全州,金蟾钱庄后院,密室。
灯火如豆,将两人的影子拉得老长。
“先生神算。”
陆生站在桌案前,看着手中那份刚刚截获的情报,即便是一向冷静的他,此刻眼中也不禁流露出一丝后怕。
“探子回报,赵德芳派去的心腹,确实是直奔筠州分会而去,并未去往他处,更未去往南离国都。”
“而且,那心腹在筠州查到的‘底细’,正如先生所安排的那样——‘吕执事乃金蟾商会筠州分会记录在案的开拓大员,受副会长单线指派,身份确凿无疑’。”
陆生放下情报,眉头却依旧紧锁,问出了心中最大的疑惑。
“可是先生,属下有一事不明。”
“金蟾商会遍布南离,分会何止百个?国都更有总会坐镇。您……是如何笃定,赵德芳一定会去筠州查?”
“若是他派人去了国都总会,或者是去了别的州府,咱们在筠州买通的那位副会长,岂不是成了摆设?这弥天大谎,岂不是瞬间就破了?”
这确实是整个计划中最惊险的一环。
一旦查错了地方,满盘皆输。
吕不韦正在修剪一盆文竹。闻言,他手中的剪刀微微一顿,随即发出“咔嚓”一声脆响,剪断了一根旁逸斜出的枝条。

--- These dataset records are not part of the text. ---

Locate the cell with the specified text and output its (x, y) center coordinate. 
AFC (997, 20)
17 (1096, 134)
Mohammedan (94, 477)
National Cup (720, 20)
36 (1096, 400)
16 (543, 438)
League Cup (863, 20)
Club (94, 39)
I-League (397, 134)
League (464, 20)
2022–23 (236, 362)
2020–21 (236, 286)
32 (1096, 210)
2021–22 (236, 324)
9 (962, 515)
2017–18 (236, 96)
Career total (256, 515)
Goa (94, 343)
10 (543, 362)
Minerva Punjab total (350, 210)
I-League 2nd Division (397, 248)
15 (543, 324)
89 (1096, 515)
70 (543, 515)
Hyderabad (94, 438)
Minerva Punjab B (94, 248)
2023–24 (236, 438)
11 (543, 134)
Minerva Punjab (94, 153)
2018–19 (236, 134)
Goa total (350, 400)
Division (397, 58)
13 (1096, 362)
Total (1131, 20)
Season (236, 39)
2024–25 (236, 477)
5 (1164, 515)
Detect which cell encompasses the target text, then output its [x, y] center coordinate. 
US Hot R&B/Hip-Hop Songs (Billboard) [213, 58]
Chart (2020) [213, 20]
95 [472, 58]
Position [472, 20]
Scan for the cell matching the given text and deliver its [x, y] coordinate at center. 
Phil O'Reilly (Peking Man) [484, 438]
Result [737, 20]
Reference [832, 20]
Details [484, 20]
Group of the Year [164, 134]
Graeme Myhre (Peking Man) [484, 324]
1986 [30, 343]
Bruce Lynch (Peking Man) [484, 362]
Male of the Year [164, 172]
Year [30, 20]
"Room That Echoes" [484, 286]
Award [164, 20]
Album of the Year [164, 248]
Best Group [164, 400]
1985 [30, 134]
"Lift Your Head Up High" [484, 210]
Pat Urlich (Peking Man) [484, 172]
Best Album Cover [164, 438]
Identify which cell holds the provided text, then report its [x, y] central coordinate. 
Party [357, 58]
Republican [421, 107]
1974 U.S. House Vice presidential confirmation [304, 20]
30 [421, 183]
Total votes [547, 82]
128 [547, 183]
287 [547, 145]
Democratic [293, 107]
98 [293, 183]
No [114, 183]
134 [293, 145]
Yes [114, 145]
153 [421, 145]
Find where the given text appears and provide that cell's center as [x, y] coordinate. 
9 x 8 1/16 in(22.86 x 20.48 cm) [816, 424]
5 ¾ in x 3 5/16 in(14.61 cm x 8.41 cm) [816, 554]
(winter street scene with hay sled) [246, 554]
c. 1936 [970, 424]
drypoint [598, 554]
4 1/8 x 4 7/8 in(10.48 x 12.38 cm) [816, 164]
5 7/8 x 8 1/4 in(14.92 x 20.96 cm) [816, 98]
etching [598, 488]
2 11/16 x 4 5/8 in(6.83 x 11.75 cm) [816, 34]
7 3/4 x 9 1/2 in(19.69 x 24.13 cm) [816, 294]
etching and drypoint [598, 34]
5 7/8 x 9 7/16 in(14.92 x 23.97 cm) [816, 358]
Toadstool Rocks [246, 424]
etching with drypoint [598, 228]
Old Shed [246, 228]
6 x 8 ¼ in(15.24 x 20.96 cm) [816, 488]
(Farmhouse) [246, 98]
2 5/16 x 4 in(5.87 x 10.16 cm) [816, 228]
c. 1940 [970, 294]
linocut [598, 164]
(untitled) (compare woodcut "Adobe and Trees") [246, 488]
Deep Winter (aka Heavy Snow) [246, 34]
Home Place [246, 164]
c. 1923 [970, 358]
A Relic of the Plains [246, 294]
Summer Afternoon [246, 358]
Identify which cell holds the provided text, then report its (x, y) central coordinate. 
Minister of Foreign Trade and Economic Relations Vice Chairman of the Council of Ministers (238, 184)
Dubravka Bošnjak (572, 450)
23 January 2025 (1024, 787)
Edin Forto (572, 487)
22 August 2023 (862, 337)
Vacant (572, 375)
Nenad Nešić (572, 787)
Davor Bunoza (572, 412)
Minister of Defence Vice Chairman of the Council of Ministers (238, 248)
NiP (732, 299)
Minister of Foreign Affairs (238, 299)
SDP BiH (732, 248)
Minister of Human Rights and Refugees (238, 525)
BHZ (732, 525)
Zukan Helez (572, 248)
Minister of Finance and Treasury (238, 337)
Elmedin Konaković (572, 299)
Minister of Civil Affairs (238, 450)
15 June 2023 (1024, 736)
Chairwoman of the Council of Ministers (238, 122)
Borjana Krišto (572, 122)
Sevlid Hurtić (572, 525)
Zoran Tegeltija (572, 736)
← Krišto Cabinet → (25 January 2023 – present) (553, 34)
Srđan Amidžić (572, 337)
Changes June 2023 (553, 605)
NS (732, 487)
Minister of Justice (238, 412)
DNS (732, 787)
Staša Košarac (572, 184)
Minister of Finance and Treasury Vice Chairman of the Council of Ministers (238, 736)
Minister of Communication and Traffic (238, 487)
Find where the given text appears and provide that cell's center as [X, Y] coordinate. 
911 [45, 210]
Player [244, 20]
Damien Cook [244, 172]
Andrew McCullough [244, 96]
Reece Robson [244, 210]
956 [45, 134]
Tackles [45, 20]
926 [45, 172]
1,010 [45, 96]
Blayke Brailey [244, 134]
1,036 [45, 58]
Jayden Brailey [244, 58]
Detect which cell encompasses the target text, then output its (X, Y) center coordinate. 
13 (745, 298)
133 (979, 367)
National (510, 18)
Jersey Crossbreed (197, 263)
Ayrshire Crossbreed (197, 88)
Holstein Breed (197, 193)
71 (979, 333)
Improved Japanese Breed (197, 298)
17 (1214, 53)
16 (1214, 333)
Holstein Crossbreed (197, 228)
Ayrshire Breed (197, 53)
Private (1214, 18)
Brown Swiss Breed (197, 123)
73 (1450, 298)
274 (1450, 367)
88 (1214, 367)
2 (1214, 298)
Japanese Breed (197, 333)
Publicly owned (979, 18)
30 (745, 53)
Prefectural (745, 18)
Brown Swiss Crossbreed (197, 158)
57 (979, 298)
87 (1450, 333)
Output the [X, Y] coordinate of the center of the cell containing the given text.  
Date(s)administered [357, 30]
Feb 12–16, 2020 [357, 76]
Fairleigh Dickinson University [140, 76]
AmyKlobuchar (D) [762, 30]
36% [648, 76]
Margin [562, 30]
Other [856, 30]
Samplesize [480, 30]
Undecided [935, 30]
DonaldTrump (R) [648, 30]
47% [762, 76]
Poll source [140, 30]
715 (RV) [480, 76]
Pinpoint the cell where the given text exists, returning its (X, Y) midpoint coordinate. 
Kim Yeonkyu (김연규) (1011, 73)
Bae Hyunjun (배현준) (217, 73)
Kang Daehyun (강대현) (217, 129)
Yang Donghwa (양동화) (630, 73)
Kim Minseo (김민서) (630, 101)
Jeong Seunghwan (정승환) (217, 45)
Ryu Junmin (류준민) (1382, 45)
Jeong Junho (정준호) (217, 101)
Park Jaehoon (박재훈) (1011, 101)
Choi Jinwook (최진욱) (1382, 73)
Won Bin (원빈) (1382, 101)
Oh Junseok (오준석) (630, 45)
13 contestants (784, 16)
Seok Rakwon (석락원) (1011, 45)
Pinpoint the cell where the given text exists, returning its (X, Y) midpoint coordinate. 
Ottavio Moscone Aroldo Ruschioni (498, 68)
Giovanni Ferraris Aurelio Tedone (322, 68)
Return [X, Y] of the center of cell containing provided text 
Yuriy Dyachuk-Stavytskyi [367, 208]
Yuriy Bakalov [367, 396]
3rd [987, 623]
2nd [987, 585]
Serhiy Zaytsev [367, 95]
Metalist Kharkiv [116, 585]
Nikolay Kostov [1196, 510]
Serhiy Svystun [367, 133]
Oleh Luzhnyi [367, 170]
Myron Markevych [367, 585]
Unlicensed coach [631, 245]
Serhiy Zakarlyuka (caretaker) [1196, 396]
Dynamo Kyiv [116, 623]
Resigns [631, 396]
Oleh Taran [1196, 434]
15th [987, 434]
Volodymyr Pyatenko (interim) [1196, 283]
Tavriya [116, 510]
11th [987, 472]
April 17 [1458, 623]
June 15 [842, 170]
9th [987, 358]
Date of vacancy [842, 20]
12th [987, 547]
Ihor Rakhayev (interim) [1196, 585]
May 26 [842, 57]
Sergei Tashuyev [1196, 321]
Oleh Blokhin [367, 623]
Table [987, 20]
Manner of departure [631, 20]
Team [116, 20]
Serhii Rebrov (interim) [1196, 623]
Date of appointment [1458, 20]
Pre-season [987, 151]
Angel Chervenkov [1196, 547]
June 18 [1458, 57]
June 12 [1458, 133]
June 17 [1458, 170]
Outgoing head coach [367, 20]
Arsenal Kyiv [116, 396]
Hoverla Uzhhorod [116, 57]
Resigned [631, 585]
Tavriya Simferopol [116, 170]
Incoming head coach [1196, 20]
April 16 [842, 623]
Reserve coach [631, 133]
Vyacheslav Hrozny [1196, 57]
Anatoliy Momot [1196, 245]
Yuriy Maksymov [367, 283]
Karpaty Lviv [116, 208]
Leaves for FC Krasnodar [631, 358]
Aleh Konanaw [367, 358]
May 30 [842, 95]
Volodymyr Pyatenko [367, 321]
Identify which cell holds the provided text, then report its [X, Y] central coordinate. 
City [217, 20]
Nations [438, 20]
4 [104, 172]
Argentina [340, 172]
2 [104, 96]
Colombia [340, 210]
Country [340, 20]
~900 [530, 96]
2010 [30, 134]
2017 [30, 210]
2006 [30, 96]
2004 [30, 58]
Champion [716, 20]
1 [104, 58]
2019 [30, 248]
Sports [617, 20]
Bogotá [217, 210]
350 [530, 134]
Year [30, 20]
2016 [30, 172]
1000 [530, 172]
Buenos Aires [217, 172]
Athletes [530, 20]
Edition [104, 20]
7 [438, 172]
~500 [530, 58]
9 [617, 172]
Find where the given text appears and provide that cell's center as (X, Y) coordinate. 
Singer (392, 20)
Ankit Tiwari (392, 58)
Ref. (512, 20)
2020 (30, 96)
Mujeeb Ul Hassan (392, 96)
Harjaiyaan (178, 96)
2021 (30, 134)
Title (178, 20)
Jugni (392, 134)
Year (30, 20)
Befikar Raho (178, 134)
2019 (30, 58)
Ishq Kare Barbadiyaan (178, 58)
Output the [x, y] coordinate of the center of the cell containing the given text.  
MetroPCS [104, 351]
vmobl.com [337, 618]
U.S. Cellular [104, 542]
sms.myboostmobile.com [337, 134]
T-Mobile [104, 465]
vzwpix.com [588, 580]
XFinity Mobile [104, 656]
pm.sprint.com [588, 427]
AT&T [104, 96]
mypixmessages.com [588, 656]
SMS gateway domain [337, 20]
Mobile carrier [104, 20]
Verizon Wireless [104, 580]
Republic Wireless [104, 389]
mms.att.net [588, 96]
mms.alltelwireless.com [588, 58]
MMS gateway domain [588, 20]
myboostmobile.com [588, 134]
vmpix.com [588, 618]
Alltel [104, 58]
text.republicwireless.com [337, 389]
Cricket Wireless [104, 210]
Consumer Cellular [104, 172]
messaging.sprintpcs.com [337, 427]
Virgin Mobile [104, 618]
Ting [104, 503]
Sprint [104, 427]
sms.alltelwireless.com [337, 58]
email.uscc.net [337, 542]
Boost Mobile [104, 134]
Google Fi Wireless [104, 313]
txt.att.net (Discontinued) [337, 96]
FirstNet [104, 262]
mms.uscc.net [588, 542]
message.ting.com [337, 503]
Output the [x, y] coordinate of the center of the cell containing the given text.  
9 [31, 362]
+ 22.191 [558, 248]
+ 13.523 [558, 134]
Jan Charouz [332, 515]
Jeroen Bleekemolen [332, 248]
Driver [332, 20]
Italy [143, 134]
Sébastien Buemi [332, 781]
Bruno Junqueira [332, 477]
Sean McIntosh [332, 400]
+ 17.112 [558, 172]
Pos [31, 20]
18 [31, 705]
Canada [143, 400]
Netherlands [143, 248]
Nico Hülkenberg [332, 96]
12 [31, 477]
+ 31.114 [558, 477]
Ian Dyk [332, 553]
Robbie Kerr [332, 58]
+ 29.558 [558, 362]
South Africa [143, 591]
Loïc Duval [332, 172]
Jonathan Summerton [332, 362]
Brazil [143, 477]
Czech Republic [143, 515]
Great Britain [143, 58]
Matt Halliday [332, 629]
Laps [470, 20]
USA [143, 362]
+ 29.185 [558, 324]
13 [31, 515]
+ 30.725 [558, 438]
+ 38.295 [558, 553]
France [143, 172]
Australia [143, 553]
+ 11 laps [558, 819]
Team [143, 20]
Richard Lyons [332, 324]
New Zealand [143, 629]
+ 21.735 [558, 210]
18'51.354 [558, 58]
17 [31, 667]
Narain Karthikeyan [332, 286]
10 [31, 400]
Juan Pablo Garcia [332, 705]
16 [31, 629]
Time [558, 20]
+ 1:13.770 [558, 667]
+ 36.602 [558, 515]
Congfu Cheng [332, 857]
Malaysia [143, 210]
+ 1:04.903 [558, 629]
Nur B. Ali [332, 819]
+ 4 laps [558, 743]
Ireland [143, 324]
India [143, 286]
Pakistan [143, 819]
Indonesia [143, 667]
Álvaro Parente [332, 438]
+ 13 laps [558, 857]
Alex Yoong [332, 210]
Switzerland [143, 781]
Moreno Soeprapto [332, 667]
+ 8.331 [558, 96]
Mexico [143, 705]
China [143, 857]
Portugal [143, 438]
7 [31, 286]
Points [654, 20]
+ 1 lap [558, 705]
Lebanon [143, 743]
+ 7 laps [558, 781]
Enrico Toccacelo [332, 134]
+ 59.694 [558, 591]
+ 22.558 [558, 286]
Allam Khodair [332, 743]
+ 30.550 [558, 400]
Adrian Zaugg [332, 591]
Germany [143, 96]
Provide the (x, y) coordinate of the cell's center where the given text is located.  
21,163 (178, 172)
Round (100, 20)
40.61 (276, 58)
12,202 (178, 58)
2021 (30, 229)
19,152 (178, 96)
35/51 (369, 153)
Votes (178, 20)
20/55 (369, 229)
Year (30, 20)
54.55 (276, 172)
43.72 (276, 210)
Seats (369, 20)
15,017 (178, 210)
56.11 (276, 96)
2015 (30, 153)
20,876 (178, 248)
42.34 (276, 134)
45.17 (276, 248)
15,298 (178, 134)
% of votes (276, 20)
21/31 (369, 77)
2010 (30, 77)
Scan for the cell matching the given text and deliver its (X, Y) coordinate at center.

“陆千户,你是个优秀的杀手,但你还不够了解……‘贪官’。”
吕不韦放下剪刀,拿起一块湿毛巾擦了擦手,脸上露出一抹洞悉人性的冷笑。
“我之所以敢断定他只查筠州,是因为我已经把他这个人,从骨头缝里都看透了。”
吕不韦伸出三根手指。
“第一,是‘近’。”
“筠州是距离全州最近的繁华大州,也是南离北境的商业枢纽。赵德芳是个急功近利的人,他看着钱庄里日进斗金,心急如焚。去国都一来一回要一个月,去筠州只要十天。他等不及,他的贪欲让他不想等。”
陆生点了点头,这确实符合赵德芳的性格。
“第二,是‘诱’。”
吕不韦走到书案旁,拿起一枚刻着特殊印记的银锭。
“这一个月来,我让人故意流出去的每一锭‘金蟾银’,底部都刻着极微小的‘筠’字暗记。我在跟他喝酒时,也有意无意地透露过,我的靠山,是筠州那边的‘大人物’。”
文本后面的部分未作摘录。